### DESCRIPTION OF THE TASK
Once you have read the records, write them out again exactly.

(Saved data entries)

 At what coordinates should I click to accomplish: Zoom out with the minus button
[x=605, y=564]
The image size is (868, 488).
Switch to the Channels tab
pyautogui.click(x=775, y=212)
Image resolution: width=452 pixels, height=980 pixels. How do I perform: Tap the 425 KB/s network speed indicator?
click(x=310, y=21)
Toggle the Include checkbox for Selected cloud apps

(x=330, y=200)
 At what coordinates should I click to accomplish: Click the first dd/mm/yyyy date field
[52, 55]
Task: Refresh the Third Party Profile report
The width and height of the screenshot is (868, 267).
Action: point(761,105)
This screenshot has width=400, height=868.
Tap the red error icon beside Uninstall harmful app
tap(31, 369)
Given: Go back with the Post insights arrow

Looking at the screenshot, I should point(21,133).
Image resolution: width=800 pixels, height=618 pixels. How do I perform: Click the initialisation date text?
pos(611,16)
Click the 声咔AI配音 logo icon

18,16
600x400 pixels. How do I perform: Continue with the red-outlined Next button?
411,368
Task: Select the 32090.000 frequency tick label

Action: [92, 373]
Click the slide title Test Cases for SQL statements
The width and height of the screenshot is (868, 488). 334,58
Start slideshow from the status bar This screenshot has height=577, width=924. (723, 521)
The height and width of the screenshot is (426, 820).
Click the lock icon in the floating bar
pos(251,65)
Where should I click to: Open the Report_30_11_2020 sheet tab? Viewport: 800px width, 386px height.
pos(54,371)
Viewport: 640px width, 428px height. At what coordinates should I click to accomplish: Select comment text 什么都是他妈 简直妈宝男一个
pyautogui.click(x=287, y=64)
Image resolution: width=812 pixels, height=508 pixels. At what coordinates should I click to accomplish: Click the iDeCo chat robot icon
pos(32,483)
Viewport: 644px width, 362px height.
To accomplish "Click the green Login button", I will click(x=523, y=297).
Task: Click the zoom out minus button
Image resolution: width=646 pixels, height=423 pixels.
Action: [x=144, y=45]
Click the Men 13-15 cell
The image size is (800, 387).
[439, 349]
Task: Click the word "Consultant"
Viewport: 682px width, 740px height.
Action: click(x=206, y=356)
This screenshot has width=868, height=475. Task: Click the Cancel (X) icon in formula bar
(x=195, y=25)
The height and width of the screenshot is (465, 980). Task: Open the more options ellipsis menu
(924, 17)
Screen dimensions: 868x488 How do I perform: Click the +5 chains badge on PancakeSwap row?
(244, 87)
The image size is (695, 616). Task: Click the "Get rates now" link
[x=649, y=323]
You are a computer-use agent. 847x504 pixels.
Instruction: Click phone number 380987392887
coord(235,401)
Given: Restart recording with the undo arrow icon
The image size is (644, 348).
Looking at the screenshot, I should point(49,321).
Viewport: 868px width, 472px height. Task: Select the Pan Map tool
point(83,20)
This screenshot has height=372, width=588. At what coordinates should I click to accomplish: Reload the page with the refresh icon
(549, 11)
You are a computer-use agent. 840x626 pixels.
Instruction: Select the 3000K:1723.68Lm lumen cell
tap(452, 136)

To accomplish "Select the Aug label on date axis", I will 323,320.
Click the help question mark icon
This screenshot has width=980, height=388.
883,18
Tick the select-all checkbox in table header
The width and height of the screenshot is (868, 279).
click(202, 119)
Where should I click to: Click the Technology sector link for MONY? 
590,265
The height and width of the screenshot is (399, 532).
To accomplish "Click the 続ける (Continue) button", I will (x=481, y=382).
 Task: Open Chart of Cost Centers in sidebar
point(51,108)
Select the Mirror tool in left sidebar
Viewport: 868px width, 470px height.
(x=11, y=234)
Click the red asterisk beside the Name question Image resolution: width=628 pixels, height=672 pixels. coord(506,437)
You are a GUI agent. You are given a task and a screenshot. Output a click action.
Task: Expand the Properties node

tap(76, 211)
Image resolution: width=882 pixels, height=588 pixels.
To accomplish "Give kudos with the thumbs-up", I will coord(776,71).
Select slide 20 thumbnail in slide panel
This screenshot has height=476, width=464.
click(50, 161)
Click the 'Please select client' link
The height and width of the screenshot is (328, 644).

### TASK OUTPUT
 At what coordinates should I click to accomplish: Zoom out with the minus button
[x=605, y=564]
The image size is (868, 488).
Switch to the Channels tab
pyautogui.click(x=775, y=212)
Image resolution: width=452 pixels, height=980 pixels. How do I perform: Tap the 425 KB/s network speed indicator?
click(x=310, y=21)
Toggle the Include checkbox for Selected cloud apps

(x=330, y=200)
 At what coordinates should I click to accomplish: Click the first dd/mm/yyyy date field
[52, 55]
Task: Refresh the Third Party Profile report
The width and height of the screenshot is (868, 267).
Action: point(761,105)
This screenshot has width=400, height=868.
Tap the red error icon beside Uninstall harmful app
tap(31, 369)
Given: Go back with the Post insights arrow

Looking at the screenshot, I should point(21,133).
Image resolution: width=800 pixels, height=618 pixels. How do I perform: Click the initialisation date text?
pos(611,16)
Click the 声咔AI配音 logo icon

18,16
600x400 pixels. How do I perform: Continue with the red-outlined Next button?
411,368
Task: Select the 32090.000 frequency tick label

Action: [92, 373]
Click the slide title Test Cases for SQL statements
The width and height of the screenshot is (868, 488). 334,58
Start slideshow from the status bar This screenshot has height=577, width=924. (723, 521)
The height and width of the screenshot is (426, 820).
Click the lock icon in the floating bar
pos(251,65)
Where should I click to: Open the Report_30_11_2020 sheet tab? Viewport: 800px width, 386px height.
pos(54,371)
Viewport: 640px width, 428px height. At what coordinates should I click to accomplish: Select comment text 什么都是他妈 简直妈宝男一个
pyautogui.click(x=287, y=64)
Image resolution: width=812 pixels, height=508 pixels. At what coordinates should I click to accomplish: Click the iDeCo chat robot icon
pos(32,483)
Viewport: 644px width, 362px height.
To accomplish "Click the green Login button", I will click(x=523, y=297).
Task: Click the zoom out minus button
Image resolution: width=646 pixels, height=423 pixels.
Action: [x=144, y=45]
Click the Men 13-15 cell
The image size is (800, 387).
[439, 349]
Task: Click the word "Consultant"
Viewport: 682px width, 740px height.
Action: click(x=206, y=356)
This screenshot has width=868, height=475. Task: Click the Cancel (X) icon in formula bar
(x=195, y=25)
The height and width of the screenshot is (465, 980). Task: Open the more options ellipsis menu
(924, 17)
Screen dimensions: 868x488 How do I perform: Click the +5 chains badge on PancakeSwap row?
(244, 87)
The image size is (695, 616). Task: Click the "Get rates now" link
[x=649, y=323]
You are a computer-use agent. 847x504 pixels.
Instruction: Click phone number 380987392887
coord(235,401)
Given: Restart recording with the undo arrow icon
The image size is (644, 348).
Looking at the screenshot, I should point(49,321).
Viewport: 868px width, 472px height. Task: Select the Pan Map tool
point(83,20)
This screenshot has height=372, width=588. At what coordinates should I click to accomplish: Reload the page with the refresh icon
(549, 11)
You are a computer-use agent. 840x626 pixels.
Instruction: Select the 3000K:1723.68Lm lumen cell
tap(452, 136)

To accomplish "Select the Aug label on date axis", I will 323,320.
Click the help question mark icon
This screenshot has width=980, height=388.
883,18
Tick the select-all checkbox in table header
The width and height of the screenshot is (868, 279).
click(202, 119)
Where should I click to: Click the Technology sector link for MONY? 
590,265
The height and width of the screenshot is (399, 532).
To accomplish "Click the 続ける (Continue) button", I will (x=481, y=382).
 Task: Open Chart of Cost Centers in sidebar
point(51,108)
Select the Mirror tool in left sidebar
Viewport: 868px width, 470px height.
(x=11, y=234)
Click the red asterisk beside the Name question Image resolution: width=628 pixels, height=672 pixels. coord(506,437)
You are a GUI agent. You are given a task and a screenshot. Output a click action.
Task: Expand the Properties node

tap(76, 211)
Image resolution: width=882 pixels, height=588 pixels.
To accomplish "Give kudos with the thumbs-up", I will coord(776,71).
Select slide 20 thumbnail in slide panel
This screenshot has height=476, width=464.
click(50, 161)
Click the 'Please select client' link
The height and width of the screenshot is (328, 644).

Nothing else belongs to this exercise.